36,000 same-sex bi-national couples living in the United States and thousands of gay Americans forced into exile abroad were failed by both the Senate and the Democratic Party; the latter we expected to support us during our greatest moment in immigration reform history. Thousands of gay Americans living abroad would love nothing more than to be able to live back in our country, where we would be creating jobs and contributing to the economy and society.
When Senator Leahy proposed an amendment to the proposed immigration bill that would have protected us, he highlighted the heart wrenching dilemma in which same-sex bi-national couples are placed: “I do not believe we should ask Americans to choose between the love of their life and love of their country.” Yet, this is exactly what the Obama administration and Senate Democrats asked us to do when they caved into bigotry and asked Senator Leahy to not call for a vote on the amendment.
As an American Jew, the experience of legislated second-class citizenship is a painful recurrence in my people’s history. Spain’s Edict of Expulsion, Russia’s May Laws, and Germany’s Nuremberg Laws disenfranchised my ancestors and forced many of them to go into exile. Such legislation against Jews in the Russian Empire even forced Senators Chuck Schumer and Dianne Feinstein’s grandparents to immigrate to the United States, where they knew their children and grandchildren would truly experience what it means to be equal under the law.

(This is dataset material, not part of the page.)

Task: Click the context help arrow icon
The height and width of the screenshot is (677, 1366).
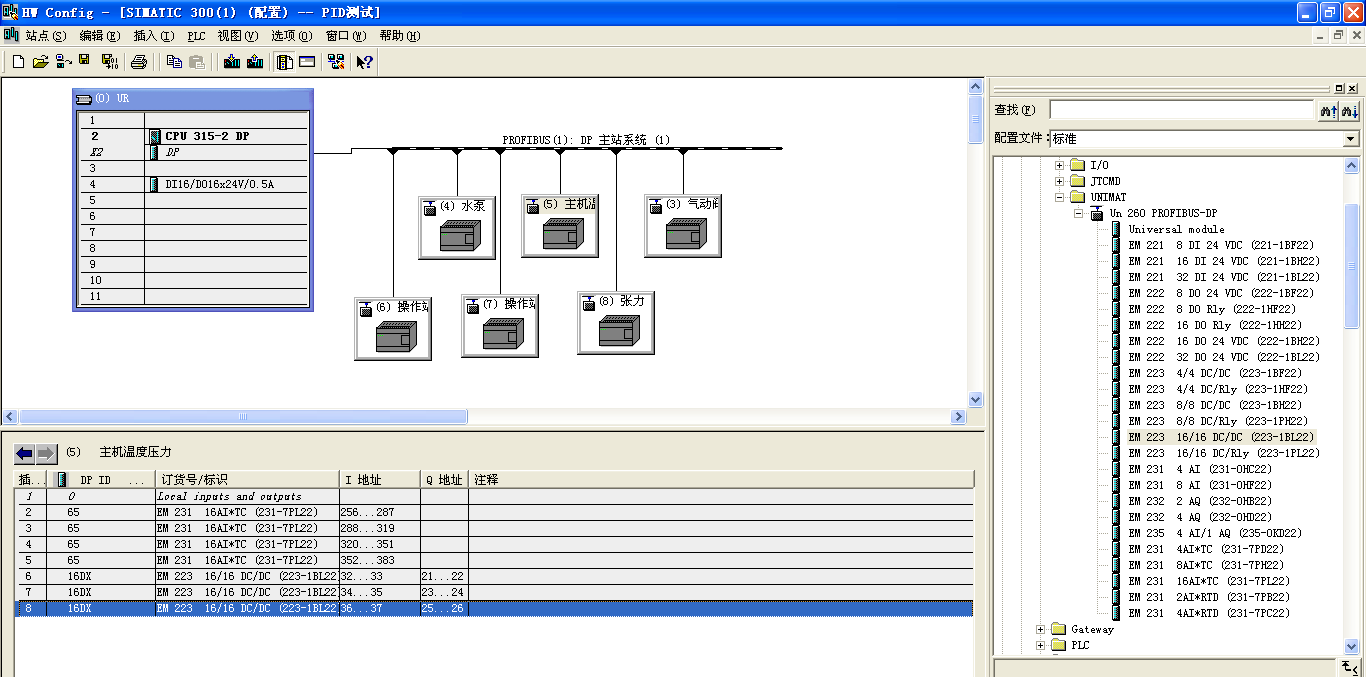Action: [365, 62]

Like tens of thousands of gay Americans, I met and fell in love with a foreigner, who in my case is my South African fiancé, Keith. Although both opposite and same-sex couples can get married in 12 states (including my own, Massachusetts) and the District of Columbia, only opposite-sex marriages are recognized under current immigration law. This discrepancy diminishes same-sex relationships to “skim-milk marriage,” whereas our heterosexual brothers and sisters are afforded “full marriage,” in the words of Justice Ruth Bader Ginsberg. Due to the Defense of Marriage Act and our discriminatory immigration system, I was forced to uproot my life in Boston and expatriate 7,692 miles away in order to live with my partner.
For the past three years, I have been living in South Africa, where 90% of the population was relegated to second-class citizenship for most of the country’s history. Keith was born during the height of apartheid and was classified by the government as “Colored,” which meant that he did not have the right to live in the same neighborhoods, attend the same universities, or be eligible for the same employment opportunities as his privileged white compatriots. Non-white South Africans’ experience of legalized discrimination is not dissimilar from that of our Jewish ancestors in Tsar Alexander III’s Russia, where Jews were barred from living in most of the country, obtaining higher education, and entering many professions.
During apartheid, gays and lesbians were not afforded any legal protection. When the country transitioned to democracy in 1994, its Constitution became the first in the world to outlaw discrimination based on sexual orientation, as well as race, gender, disability, religion, conscience, belief, culture, language, and birth. South Africa began to recognize same-sex relationships for immigration purposes in 1999, and became the first and only African country to legalize same-sex marriage in 2006.
Many of the US’ closest allies, including Australia, Colombia, Israel, and the UK, do not have same-sex marriage, but recognize same-sex relationships for immigration purposes.
Thousands of gay Americans living in exile desperately needed to be included in the immigration reform bill so we can move home. If South Africa could enact immigration equality only five years into its democracy, I am confident that the time has come for us to do the same in the United States. It now looks like the only way this is going to happen is through a Supreme Court ruling next month.